Forward-pass NN model with dynamic input doesn't work on CPU, but work on GPU and TPU.
vanbasten23 opened this issue Β· comments
π Bug
Forward-pass NN model with dynamic input doesn't work on CPU, but work on GPU and TPU, per PR.
To Reproduce
On cloudtop docker container created via
$ sudo docker pull gcr.io/tpu-pytorch/xla_base:latest
$ sudo docker run -it gcr.io/tpu-pytorch/xla_base:latest
Steps to reproduce the behavior:
$ export XLA_EXPERIMENTAL="nonzero:masked_select"
$ python3 pytorch/xla/test/test_dynamic_shape_models.py TestDynamicShapeModels.test_forward_pass_dynamic_input_correctness
The error message we get is
======================================================================
ERROR: test_forward_pass_dynamic_input_correctness (__main__.TestDynamicShapeModels)
----------------------------------------------------------------------
Traceback (most recent call last):
File "/tmp/pytorch/xla/test/test_dynamic_shape_models.py", line 51, in test_forward_pass_dynamic_input_correctness
xm.mark_step()
File "/opt/conda/lib/python3.7/site-packages/torch_xla-1.14-py3.7-linux-x86_64.egg/torch_xla/core/xla_model.py", line 953, in mark_step
wait=xu.getenv_as('XLA_SYNC_WAIT', bool, False))

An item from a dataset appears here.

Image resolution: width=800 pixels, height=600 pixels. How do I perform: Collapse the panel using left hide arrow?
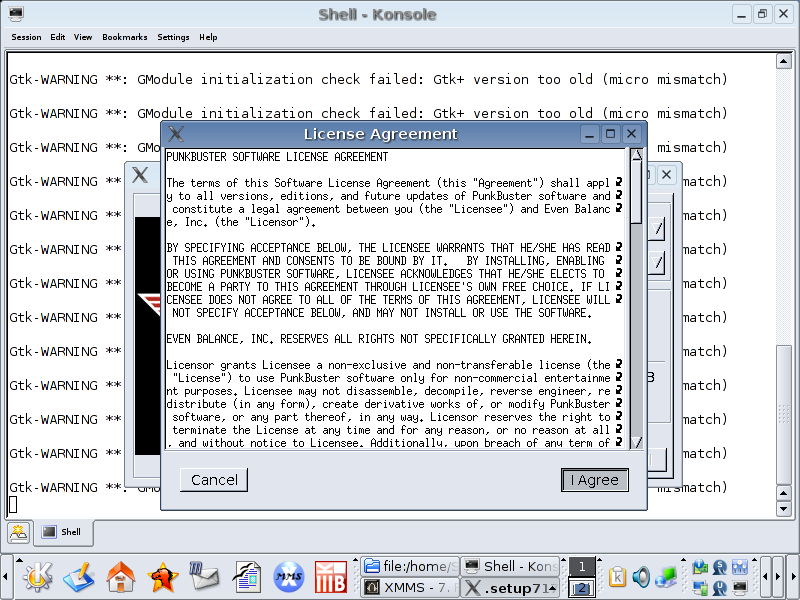tap(7, 577)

RuntimeError: INVALID_ARGUMENT: From /job:localservice/replica:0/task:0:
2 root error(s) found.
(0) INVALID_ARGUMENT: Fail to proof the equality of two dimensions at compile time: %reduce.56 = s32[] reduce(s32[10]{0} %convert.50, s32[] %constant.51), dimensions={0}, to_apply=%add_S32.52 vs %reduce.17 = s32[] reduce(s32[10]{0} %convert.11, s32[] %constant.12), dimensions={0}, to_apply=%add_S32.13
[[{{node XRTCompile}}]]
[[XRTCompile_G3]]
(1) INVALID_ARGUMENT: Fail to proof the equality of two dimensions at compile time: %reduce.56 = s32[] reduce(s32[10]{0} %convert.50, s32[] %constant.51), dimensions={0}, to_apply=%add_S32.52 vs %reduce.17 = s32[] reduce(s32[10]{0} %convert.11, s32[] %constant.12), dimensions={0}, to_apply=%add_S32.13
[[{{node XRTCompile}}]]
0 successful operations.
0 derived errors ignored.
Recent warning and error logs:
0 successful operations.
0 derived errors ignored.
Recent warning and error logs:
OP_REQUIRES failed at xrt_compile_ops.cc:221 : INVALID_ARGUMENT: Fail to proof the equality of two dimensions at compile time: %reduce.56 = s32[] reduce(s32[10]{0} %convert.50, s32[] %constant.51), dimensions={0}, to_apply=%add_S32.52 vs %reduce.17 = s32[] reduce(s32[10]{0} %convert.11, s32[] %constant.12), dimensions={0}, to_apply=%add_S32.13
OP_REQUIRES failed at xrt_compile_ops.cc:221 : INVALID_ARGUMENT: Fail to proof the equality of two dimensions at compile time: %reduce.56 = s32[] reduce(s32[10]{0} %convert.50, s32[] %constant.51), dimensions={0}, to_apply=%add_S32.52 vs %reduce.17 = s32[] reduce(s32[10]{0} %convert.11, s32[] %constant.12), dimensions={0}, to_apply=%add_S32.13
Per comment, it failed because in cpu compiler(tensorflow/compiler/xla/service/cpu/cpu_compiler.cc)
dynamic_padder_options.shape_check_mode = DynamicDimensionInference::ShapeCheckMode::kCompileTime;
which will fail if at compileTime it can not verify if two shapes are equivalent, this will pretty much blocks ds work. In GPU it is being set to kRuntime which only check shape eqality at run time.
Right now, we skip this test on CPU but we need to investigate.
Expected behavior
Running the above test should not fail with error.
Environment
- Reproducible on XLA backend [CPU/TPU]: CPU
- torch_xla version: nightly
Additional context
@miladm @JackCaoG Per our meeting, I know XLA wants to make CPU stricter than GPU/TPU. But I assume we still want models with dynamic shape to run on CPU (perhaps for the sake of ease of debugging, testing, etc.), right? If so, do you think we should open an issue for XLA to allow dynamic shape on CPU?
@vanbasten23 LMK if I wrongly assigned this to you.